PONT CANAVESE - L’ultima edizione si è svolta nel 2019, l’ultima prima che il mondo cambiasse. Ciò che è successo dopo ha interrotto la festa della transumanza ma non la tradizione che è andata avanti, ogni anno, in primavera e in autunno. Sì perché in Canavese la transumanza è una necessità: si va in alpeggio per curare la montagna, per dare agli animali la possibilità di vivere in pascoli incontaminati con erba fresca e acqua di sorgente, si va in alpeggio per produrre formaggi unici.
Il Comitato La Tramia, il Comune di Pont Canavese e i margari canavesani hanno deciso di riprovarci e di tornare a festeggiare il rientro delle mandrie dagli alpeggi domenica 5 ottobre 2025. L’invito è quello di vivere la Transumanza da vicino, direttamente nei territori in cui avviene e farsi permeare dall'entusiasmo della festa di campanacci che attraversano le strade di Pont Canavese.
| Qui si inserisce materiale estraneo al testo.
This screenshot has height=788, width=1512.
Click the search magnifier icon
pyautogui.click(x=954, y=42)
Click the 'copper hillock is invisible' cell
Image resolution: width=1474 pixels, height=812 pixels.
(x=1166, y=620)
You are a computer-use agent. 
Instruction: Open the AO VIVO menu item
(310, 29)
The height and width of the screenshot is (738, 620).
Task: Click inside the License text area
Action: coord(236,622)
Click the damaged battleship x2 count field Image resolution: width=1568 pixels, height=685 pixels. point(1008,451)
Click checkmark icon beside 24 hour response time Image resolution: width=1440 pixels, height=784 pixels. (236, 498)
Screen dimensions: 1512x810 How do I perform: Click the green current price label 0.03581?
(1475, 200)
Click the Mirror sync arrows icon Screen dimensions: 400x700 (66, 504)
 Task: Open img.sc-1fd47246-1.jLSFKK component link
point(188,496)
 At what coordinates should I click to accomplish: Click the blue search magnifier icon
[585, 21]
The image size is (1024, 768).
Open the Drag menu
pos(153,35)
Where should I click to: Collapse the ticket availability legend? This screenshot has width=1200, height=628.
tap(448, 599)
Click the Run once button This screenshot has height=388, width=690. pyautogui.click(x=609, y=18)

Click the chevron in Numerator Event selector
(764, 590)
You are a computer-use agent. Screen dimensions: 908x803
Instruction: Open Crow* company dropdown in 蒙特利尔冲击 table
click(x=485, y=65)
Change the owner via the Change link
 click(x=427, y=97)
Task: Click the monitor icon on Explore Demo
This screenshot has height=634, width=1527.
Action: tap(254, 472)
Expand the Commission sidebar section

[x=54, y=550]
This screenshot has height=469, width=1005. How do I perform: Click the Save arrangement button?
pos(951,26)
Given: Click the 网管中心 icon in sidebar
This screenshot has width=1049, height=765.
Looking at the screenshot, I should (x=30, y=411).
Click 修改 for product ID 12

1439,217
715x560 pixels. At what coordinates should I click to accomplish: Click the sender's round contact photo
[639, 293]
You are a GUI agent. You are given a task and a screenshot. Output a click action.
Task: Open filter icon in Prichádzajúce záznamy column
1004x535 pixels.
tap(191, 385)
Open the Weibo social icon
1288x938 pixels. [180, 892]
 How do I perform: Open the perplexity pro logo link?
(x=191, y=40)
Tutto comincia dal mattino: il passaggio delle mandrie e le greggi avverrà per tutta la giornata, fino al tardo pomeriggio; nel frattempo al mercatino nella piazza centrale si potranno gustare i prodotti tipici delle valli del Canavese con protagonista il formaggio prodotto in alpeggio; per scoprire la mungitura fatta a mano, si potrà fare una passeggiata alla Torre Tellaria dove si potrà vedere una mandria al pascolo; nel centro del paese verrà allestito uno stand in cui servirsi dei piatti da passeggio a base di polenta; e poi musica, tour in carrozza, musei aperti e prodotti del territorio, tutti da scoprire.